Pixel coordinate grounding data
────────────────────────────────────────
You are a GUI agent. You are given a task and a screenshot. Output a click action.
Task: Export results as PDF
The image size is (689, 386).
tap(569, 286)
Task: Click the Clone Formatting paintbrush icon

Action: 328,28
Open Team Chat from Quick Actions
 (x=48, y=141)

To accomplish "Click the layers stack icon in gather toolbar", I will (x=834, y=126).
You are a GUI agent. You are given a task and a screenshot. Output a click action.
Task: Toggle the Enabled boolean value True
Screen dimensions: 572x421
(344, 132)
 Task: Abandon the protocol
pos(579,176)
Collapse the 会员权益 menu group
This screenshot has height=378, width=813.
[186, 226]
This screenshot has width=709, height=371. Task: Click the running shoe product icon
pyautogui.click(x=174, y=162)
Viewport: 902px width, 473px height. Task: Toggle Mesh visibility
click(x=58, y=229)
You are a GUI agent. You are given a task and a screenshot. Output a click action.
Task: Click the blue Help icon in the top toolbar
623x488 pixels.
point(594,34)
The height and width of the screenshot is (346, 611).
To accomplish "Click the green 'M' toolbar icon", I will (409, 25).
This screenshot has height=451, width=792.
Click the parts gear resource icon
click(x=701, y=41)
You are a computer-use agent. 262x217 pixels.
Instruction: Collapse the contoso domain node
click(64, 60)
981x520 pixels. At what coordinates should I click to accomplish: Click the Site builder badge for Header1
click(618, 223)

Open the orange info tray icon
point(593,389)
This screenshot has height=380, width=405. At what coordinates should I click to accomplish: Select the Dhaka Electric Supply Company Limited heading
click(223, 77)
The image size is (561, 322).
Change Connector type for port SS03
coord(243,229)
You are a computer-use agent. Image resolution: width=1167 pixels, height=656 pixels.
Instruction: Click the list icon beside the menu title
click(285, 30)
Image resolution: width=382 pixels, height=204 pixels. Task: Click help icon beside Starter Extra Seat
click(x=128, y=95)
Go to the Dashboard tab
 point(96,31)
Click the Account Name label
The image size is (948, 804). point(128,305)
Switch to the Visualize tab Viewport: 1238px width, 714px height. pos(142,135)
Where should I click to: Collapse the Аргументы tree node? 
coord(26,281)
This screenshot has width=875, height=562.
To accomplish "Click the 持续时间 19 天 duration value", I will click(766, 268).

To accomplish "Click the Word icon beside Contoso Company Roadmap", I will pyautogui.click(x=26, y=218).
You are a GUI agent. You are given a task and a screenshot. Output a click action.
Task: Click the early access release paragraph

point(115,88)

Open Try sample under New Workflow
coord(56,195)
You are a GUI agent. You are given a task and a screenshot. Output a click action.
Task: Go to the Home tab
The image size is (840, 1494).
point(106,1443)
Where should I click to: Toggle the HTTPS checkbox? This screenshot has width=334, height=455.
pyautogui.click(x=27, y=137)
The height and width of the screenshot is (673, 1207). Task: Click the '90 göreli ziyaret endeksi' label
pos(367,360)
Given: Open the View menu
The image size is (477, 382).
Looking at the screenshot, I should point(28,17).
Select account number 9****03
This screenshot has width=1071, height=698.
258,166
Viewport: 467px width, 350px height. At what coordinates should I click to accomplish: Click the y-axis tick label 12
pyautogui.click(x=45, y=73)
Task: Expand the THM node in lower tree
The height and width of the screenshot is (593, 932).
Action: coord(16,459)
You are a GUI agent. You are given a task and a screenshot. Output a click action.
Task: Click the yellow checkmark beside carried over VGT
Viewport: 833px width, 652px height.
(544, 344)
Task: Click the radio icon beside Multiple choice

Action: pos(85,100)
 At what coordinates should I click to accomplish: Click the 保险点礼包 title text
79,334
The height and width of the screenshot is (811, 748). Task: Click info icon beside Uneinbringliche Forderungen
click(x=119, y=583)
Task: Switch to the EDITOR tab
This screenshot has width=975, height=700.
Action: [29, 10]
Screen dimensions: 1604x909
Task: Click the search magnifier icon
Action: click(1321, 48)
────────────────────────────────────────
## PROBLEM STATEMENT
Throughout the records, the word "value" shows up on certain lines. Report how many lines, with only the number.

## EXERCISE OUTPUT
2